** DATA follows **

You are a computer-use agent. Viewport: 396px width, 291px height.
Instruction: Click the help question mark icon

** End of DATA **
** DATA follows **

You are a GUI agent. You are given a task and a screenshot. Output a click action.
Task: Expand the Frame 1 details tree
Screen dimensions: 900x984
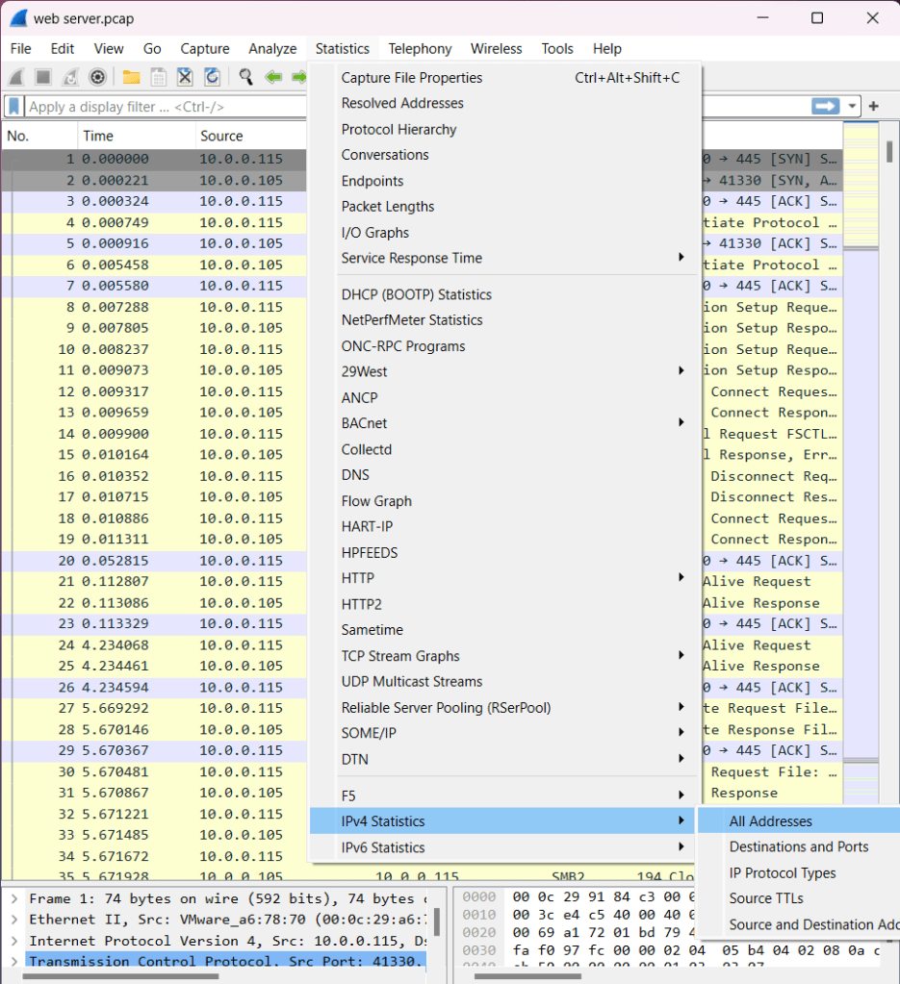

** End of DATA **
** DATA follows **

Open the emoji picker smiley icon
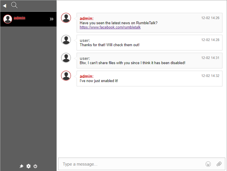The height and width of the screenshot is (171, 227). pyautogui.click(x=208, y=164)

** End of DATA **

● **WHAT NEEDS TO BE DONE**: Everything from the line with "You are a GUI" through the line with "Screen dimensions: 900x984" in the listing above must be retyped exactly, with nothing added.

● **TASK ANSWER**:
You are a GUI agent. You are given a task and a screenshot. Output a click action.
Task: Expand the Frame 1 details tree
Screen dimensions: 900x984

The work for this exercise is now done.